(Stored dataset items)
◇ ◇ ◇

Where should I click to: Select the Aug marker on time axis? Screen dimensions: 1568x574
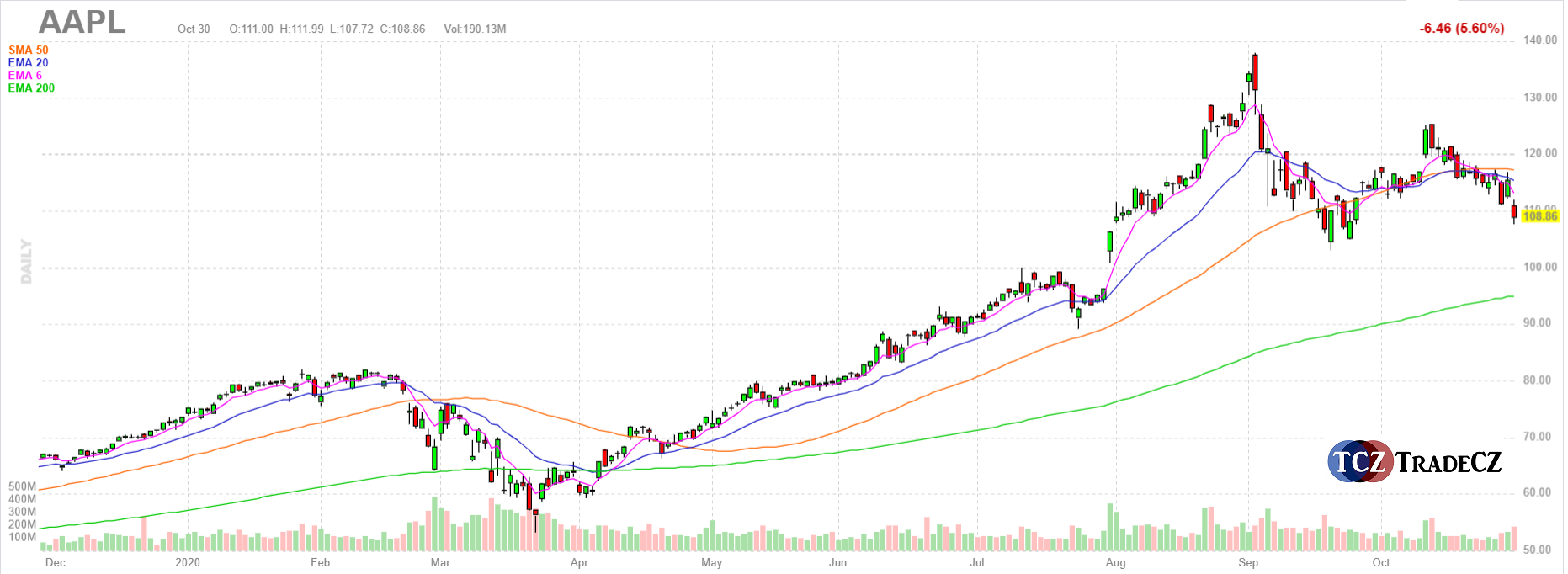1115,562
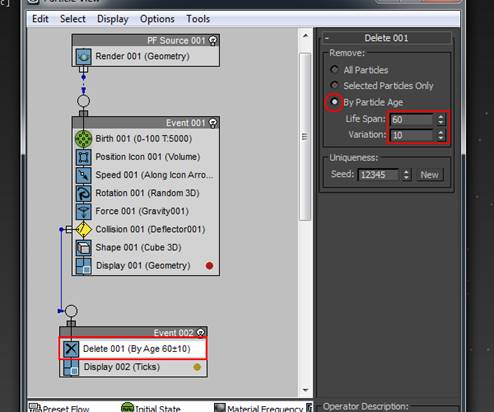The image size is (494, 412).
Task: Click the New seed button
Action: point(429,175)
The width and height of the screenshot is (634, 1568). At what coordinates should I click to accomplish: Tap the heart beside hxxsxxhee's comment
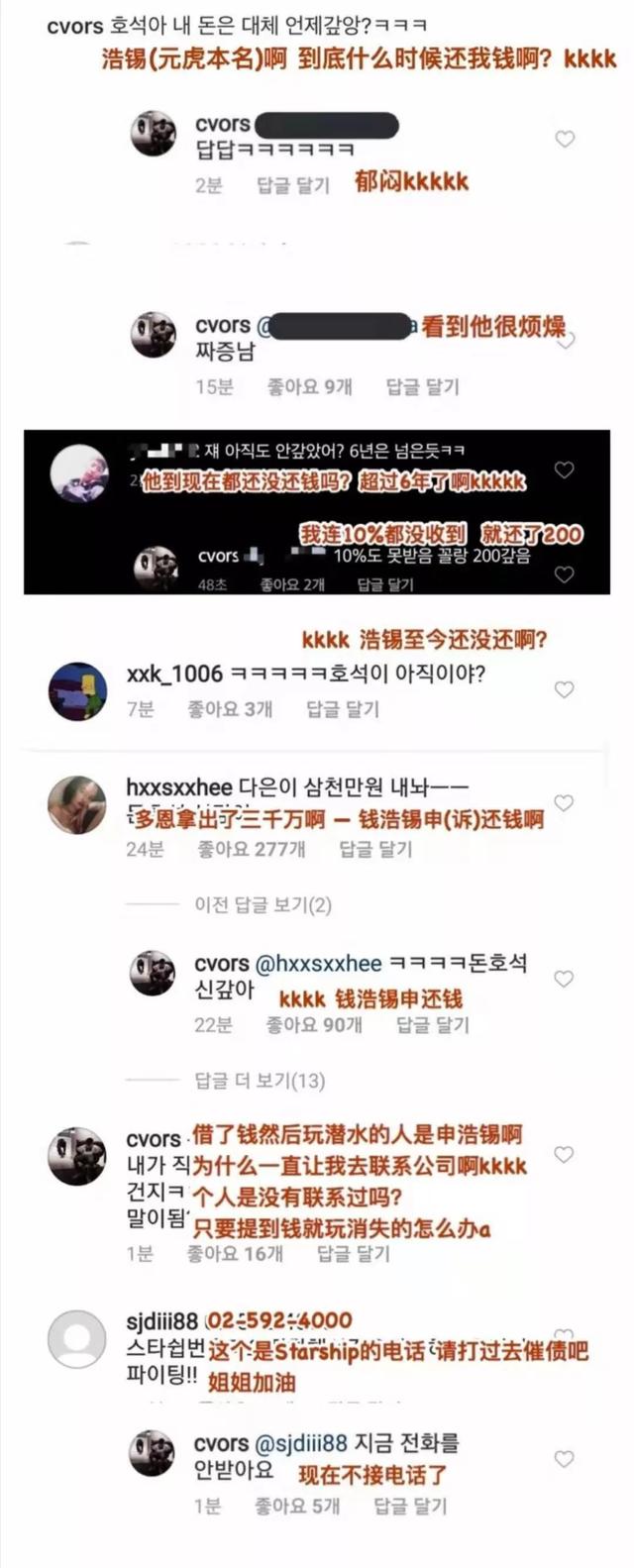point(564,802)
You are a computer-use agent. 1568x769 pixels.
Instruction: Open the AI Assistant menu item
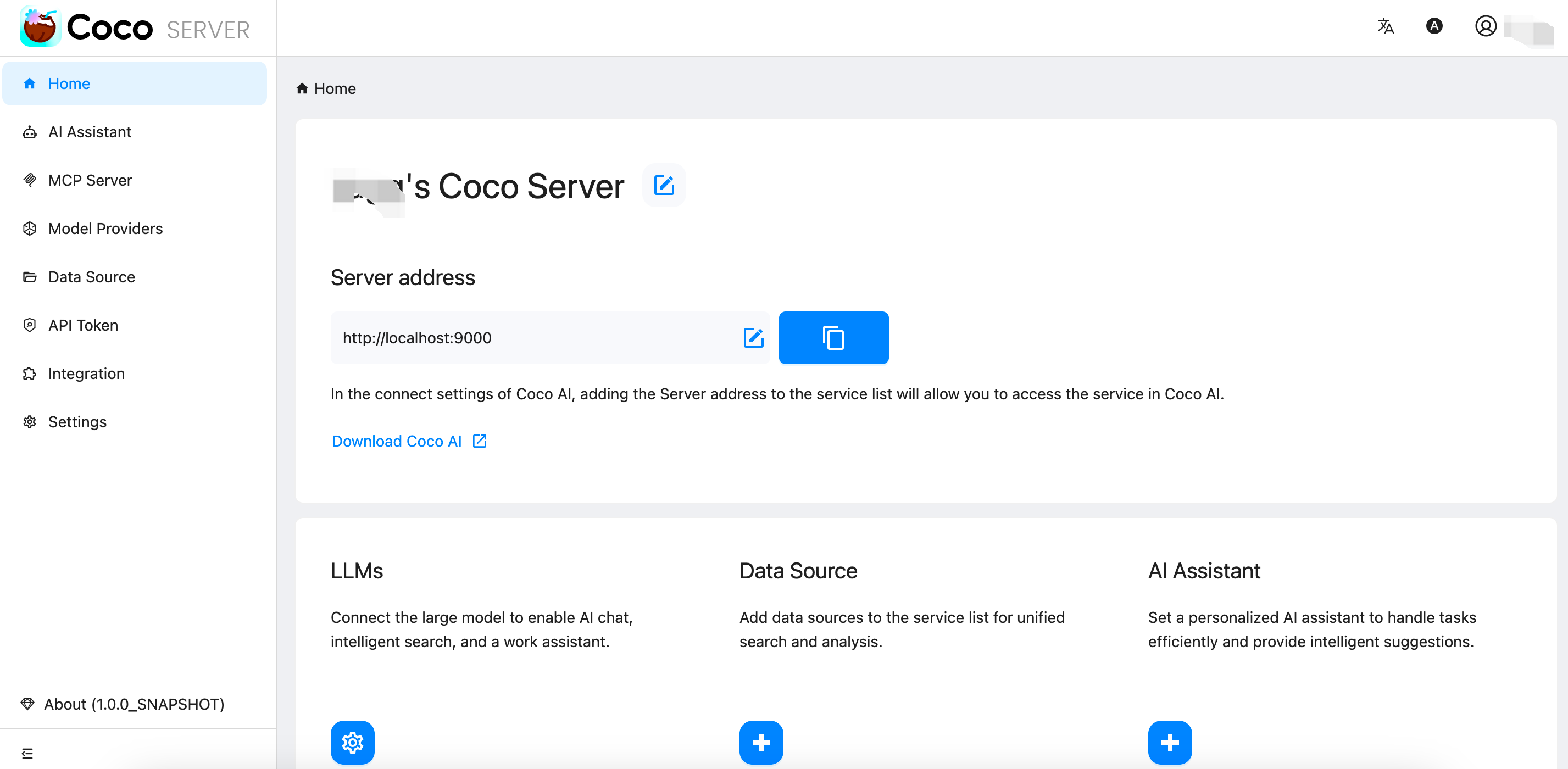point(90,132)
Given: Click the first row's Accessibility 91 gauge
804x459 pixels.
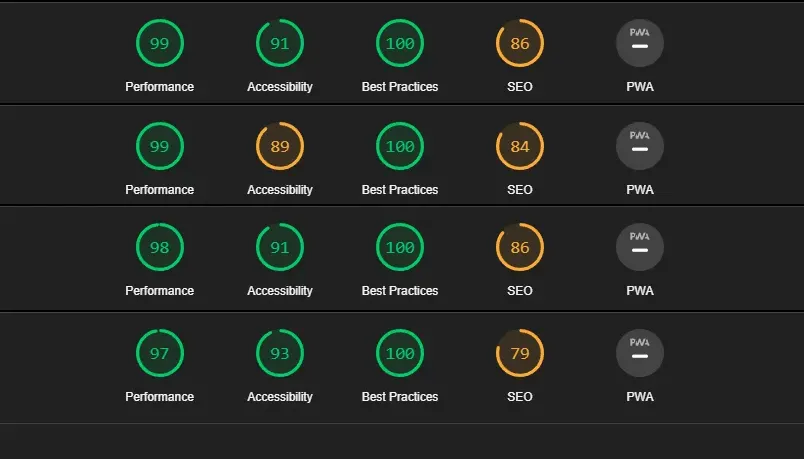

◇ ◇ ◇

**Given problem**
Count the lines of the records that contain the string "pixels", and give only that number.

**Exercise response**
2